MicroFlow

Export and run TensorFlow models on Arduino microcontrollers!

Why?

Currently, tflite-micro can only run on high memory boards like the Nano 33 BLE. I wanted to make it possible to run TensorFlow models on boards even with low amounts of memory and make the process as simple as possible while still making it useful and efficient. If eventually they do manage to make it possible to run tflite on low memory boards like the Uno then this library will become obsolete :( Also, I wanted to work on some linear algebra :)

Update Notes:

Version 1.1.3 released. I added a new example.

Usage

Installation

This library is available on the Arduino library manager, just look up "MicroFlow" and install the latest version. If you don't want to do that then go ahead and download the latest release at: https://github.com/Bobingstern/MicroFlow/releases and at it to your libraries folder

Training

Train the model using tensorflow on whatever system you like. You can refer to the training examples for sin and XOR here I will be using the XOR model for demonstration purposes. Currently only Multi-Layer Perceptrons (MLPs) are supported (Dense layers in keras).

# TensorFlow is an open source machine learning library
import tensorflow as tf
# Keras is TensorFlow's high-level API for deep learning
from tensorflow import keras
# Numpy is a math library
import numpy as np

#Create a model with a (2, 2, 2, 1) architecture
MODEL = keras.Sequential()
MODEL.add(keras.layers.Dense(2, activation='sigmoid', input_shape=(2,)))
MODEL.add(keras.layers.Dense(2, activation='sigmoid'))
# Final layer is a single neuron, since we want to output a single value
MODEL.add(keras.layers.Dense(1))

# Compile the model using the standard 'adam' optimizer and the mean squared error or 'mse' loss function for regression.
MODEL.compile(optimizer=keras.optimizers.Adam(learning_rate=1e-2), loss='mse')

#Train the model
training_data = np.array([[0, 0],[1, 0],[0, 1],[1, 1]], "float32")

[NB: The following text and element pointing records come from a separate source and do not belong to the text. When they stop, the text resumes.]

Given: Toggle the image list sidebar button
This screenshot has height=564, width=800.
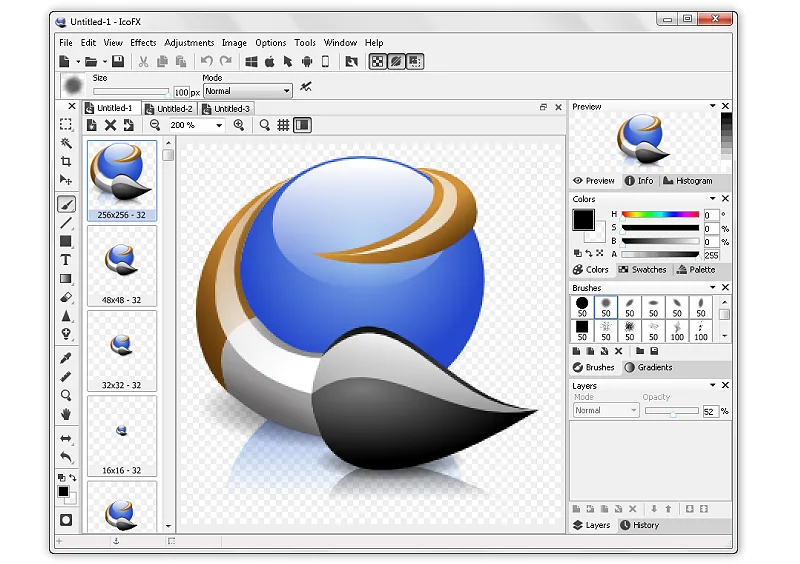Looking at the screenshot, I should coord(303,125).
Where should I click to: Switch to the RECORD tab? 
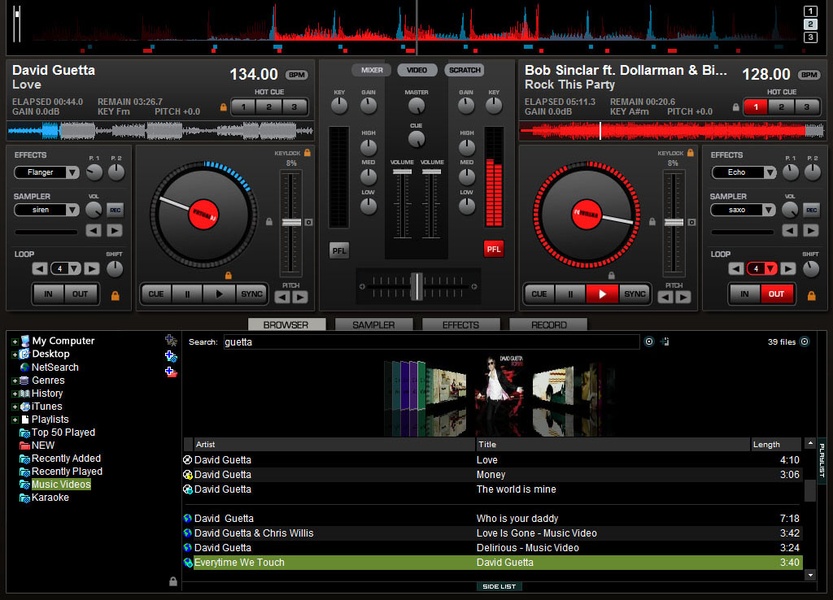point(548,325)
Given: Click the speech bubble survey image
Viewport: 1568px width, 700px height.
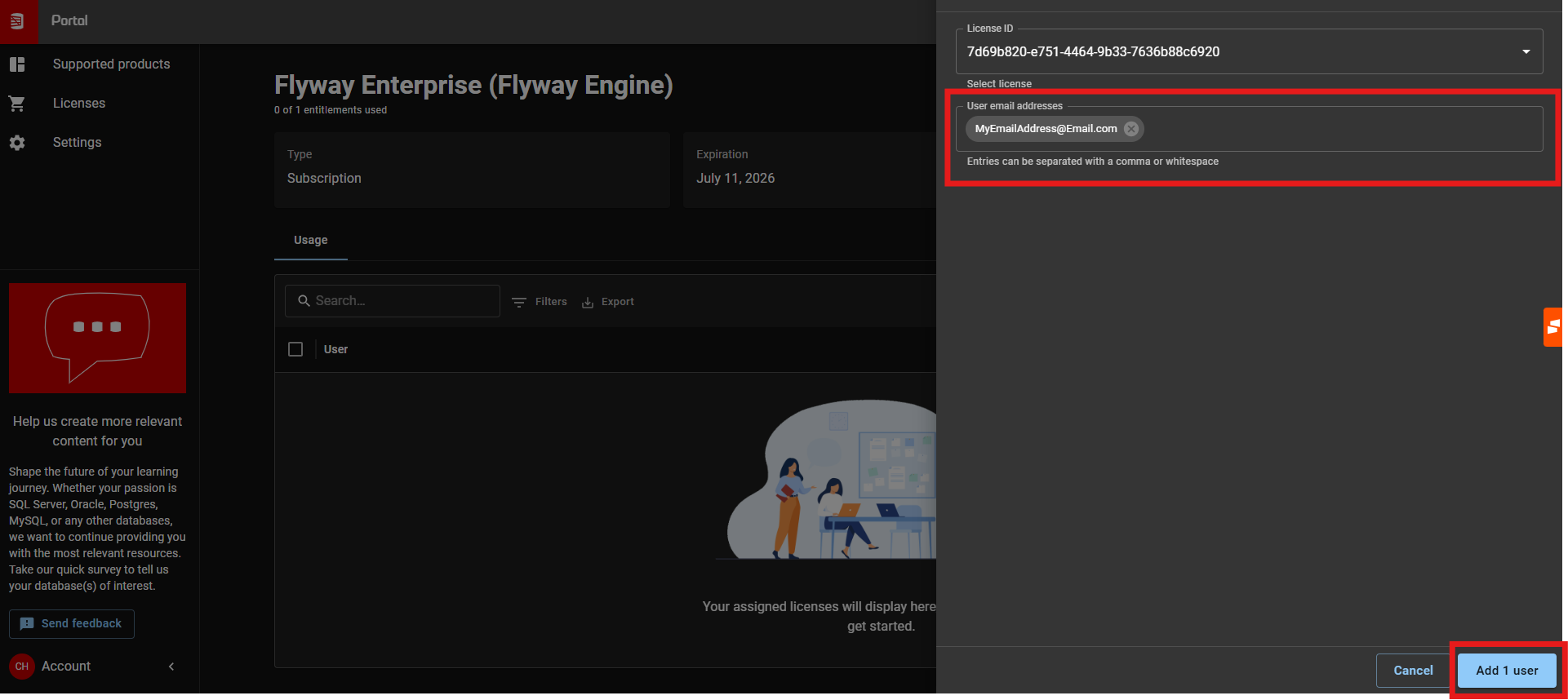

# the four expected results in the same order
target_data = np.array([[0],[1],[1],[0]], "float32")

MODEL.fit(training_data, target_data, epochs=1000)

Great! Now that we have a fully trained TensorFlow model, let's take a look at how to export it into MicroFlow. The following script will take in a model as a parameter and save it's weights and biases into a format that MicroFlow can use, which is just a flat array of weights and biases. The name of the file it saves this to can be specified via the filename parameter in the function. The Architecture functionality is still in alpha so please contact me if there is an issue

The output file will contain something along the lines of:

weights: {...}
biases: {...}
Architecture: {...}

def weights_to_cpp(model, filename="weights_and_biases.txt"):
    model.summary()
    weights = []
    biases = []
    for l in range(len(model.layers)):
        W, B = model.layers[l].get_weights()
        weights.append(W.flatten())
        biases.append(B.flatten())
    
    z = []
    b = []
    for i in np.array(weights):
        for l in i:
            z.append(l)
    for i in np.array(biases):
        for l in i:
            b.append(l)
    with open(filename, "w") as f:
      f.write("weights: {")
      for i in range(len(z)):
        if (i < len(z)-1):
          f.write(str(z[i])+", ")
        else:
          f.write(str(z[i]))
      f.write("}\n\n")

      f.write("biases: {")
      for i in range(len(b)):
        if (i < len(b)-1):
          f.write(str(b[i])+", ")
        else:
          f.write(str(b[i]))
      f.write("}\n\n")
    
      arch = []
    
      arch.append(model.layers[0].input_shape[1])
      for i in range(1, len(model.layers)):
          arch.append(model.layers[i].input_shape[1])
      arch.append(model.layers[len(model.layers)-1].output_shape[1])
      f.write("Architecture: {")
      for i in range(len(arch)):
          if (i < len(arch)-1):
              f.write(str(arch[i])+", ")
          else:
              f.write(str(arch[i]))
      f.write("}")
      print("Architecture (alpha):", arch)
      print("Layers: ", len(arch))
    print("Weights: ", z)
    print("Biases: ", b)

Running on Arduino

This is where the magic happens! Now that you have the weights, biases and architecture of the neural network, you are ready to run it on an Arduino board. Be cautious of memory! If your neural network is too big you will run out of memory and not be able to run it!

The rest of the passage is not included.